TASK TO COMPLETE -
Rename "LB bumper" to "RB bumper" in the part that opens with the line containing "You are a computer-use agent. The width" and closes with the line containing "Action: click(151, 193)", and give back only those lines with nothing else changed.

RECORDS -
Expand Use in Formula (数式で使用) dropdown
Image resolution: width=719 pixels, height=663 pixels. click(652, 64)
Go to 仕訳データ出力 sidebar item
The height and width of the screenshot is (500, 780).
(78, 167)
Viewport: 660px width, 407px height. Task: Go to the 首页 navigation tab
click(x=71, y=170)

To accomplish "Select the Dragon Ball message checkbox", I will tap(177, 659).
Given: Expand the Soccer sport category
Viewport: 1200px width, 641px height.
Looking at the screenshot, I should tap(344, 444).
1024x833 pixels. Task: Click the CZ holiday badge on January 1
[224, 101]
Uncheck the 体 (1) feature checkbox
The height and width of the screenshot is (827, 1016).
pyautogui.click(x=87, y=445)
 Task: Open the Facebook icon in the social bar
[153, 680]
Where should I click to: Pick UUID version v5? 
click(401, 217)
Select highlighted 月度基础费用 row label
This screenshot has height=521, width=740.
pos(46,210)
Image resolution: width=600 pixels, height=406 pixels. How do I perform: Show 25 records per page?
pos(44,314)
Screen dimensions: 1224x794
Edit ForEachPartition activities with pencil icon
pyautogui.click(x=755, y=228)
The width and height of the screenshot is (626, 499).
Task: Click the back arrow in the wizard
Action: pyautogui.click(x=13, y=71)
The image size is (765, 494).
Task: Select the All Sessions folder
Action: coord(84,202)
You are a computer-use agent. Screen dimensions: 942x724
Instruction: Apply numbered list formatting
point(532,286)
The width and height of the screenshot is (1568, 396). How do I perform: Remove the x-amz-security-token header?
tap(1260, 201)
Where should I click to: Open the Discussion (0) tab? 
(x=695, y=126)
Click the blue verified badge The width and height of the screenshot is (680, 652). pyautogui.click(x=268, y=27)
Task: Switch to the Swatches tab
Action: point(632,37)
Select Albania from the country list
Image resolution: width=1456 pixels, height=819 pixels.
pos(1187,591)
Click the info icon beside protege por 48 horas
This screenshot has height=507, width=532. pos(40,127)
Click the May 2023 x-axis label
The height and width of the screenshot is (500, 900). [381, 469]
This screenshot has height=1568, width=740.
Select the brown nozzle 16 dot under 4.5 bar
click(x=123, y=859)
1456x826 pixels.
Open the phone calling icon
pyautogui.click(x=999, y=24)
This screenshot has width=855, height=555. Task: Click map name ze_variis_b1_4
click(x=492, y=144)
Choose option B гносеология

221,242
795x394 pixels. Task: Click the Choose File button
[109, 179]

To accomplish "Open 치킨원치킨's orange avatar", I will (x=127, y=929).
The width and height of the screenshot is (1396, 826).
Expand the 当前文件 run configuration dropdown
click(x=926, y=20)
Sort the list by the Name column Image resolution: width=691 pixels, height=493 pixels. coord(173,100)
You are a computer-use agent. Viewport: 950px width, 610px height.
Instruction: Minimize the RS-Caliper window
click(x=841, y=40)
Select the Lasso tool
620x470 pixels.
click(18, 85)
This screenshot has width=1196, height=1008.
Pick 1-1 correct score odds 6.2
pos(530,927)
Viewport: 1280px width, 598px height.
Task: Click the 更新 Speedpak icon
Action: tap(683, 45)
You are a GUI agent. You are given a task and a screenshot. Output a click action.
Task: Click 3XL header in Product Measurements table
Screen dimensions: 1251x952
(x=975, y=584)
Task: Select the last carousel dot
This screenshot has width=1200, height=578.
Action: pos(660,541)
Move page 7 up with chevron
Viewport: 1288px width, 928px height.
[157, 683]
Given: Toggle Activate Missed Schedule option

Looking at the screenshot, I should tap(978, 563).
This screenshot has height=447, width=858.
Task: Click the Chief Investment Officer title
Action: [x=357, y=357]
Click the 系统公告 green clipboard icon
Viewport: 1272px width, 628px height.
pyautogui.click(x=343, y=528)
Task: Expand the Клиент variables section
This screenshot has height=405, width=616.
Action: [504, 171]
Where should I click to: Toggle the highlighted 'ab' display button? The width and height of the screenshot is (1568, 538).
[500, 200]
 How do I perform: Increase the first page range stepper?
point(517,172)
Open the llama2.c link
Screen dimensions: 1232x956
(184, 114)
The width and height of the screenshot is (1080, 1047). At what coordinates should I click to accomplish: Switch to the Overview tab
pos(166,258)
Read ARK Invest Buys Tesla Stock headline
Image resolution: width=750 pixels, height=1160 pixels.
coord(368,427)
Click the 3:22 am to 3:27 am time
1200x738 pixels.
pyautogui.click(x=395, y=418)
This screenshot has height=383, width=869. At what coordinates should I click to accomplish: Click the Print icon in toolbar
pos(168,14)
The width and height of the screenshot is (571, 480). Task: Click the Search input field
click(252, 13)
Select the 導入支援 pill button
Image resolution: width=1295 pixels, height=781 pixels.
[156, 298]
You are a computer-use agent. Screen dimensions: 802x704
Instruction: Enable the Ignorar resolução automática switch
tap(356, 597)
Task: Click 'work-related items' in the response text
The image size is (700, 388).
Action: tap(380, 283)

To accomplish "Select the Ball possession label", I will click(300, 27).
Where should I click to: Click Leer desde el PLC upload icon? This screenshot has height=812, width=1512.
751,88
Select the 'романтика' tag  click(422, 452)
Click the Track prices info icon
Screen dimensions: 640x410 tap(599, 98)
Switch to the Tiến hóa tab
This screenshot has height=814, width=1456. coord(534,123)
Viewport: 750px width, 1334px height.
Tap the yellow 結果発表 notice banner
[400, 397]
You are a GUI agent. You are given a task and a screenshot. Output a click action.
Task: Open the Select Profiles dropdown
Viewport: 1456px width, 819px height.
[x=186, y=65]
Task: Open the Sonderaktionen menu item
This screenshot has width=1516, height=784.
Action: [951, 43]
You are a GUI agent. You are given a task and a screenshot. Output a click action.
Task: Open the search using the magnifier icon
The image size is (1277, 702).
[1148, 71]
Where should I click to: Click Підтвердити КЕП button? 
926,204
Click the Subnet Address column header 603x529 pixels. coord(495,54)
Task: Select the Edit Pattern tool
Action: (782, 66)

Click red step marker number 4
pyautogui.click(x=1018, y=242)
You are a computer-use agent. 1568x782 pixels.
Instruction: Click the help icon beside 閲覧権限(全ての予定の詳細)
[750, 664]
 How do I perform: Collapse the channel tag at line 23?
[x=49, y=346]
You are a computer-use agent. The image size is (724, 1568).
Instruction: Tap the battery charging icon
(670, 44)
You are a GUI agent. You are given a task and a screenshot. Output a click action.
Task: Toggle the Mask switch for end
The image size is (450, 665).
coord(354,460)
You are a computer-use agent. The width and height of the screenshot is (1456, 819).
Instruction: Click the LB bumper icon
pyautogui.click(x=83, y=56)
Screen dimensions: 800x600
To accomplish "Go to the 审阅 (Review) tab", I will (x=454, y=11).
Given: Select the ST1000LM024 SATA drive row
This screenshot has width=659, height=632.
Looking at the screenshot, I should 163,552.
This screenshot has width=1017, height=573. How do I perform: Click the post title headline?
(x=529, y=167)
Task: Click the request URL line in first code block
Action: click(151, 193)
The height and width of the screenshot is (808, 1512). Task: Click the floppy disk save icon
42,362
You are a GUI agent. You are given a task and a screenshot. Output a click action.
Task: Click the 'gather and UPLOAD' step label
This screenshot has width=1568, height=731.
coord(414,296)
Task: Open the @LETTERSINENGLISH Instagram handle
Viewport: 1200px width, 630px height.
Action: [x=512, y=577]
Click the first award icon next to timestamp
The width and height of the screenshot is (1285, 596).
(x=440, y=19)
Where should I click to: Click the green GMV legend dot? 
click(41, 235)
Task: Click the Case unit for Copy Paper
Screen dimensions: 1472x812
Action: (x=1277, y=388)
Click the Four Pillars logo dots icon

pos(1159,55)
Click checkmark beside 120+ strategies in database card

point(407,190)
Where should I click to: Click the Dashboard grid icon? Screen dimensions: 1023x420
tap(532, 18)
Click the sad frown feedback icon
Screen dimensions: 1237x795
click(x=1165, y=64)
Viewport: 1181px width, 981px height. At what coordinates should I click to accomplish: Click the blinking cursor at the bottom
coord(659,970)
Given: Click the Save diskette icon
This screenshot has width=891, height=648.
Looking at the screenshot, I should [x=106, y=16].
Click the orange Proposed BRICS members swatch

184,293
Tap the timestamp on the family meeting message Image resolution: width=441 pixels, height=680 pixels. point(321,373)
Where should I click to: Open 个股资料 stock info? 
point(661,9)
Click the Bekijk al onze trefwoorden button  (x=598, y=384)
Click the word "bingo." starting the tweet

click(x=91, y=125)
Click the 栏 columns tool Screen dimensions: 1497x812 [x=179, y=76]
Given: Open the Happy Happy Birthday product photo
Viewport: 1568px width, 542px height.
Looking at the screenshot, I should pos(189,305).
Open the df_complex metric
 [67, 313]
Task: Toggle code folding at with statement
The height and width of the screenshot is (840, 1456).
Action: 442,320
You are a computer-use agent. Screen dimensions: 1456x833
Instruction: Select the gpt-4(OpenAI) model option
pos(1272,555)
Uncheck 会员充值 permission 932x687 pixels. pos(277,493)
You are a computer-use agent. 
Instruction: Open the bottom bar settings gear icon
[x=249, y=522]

CORRECT RESULT -
You are a computer-use agent. The width and height of the screenshot is (1456, 819).
Instruction: Click the RB bumper icon
pyautogui.click(x=83, y=56)
Screen dimensions: 800x600
To accomplish "Go to the 审阅 (Review) tab", I will (x=454, y=11).
Given: Select the ST1000LM024 SATA drive row
This screenshot has width=659, height=632.
Looking at the screenshot, I should 163,552.
This screenshot has width=1017, height=573. How do I perform: Click the post title headline?
(x=529, y=167)
Task: Click the request URL line in first code block
Action: click(151, 193)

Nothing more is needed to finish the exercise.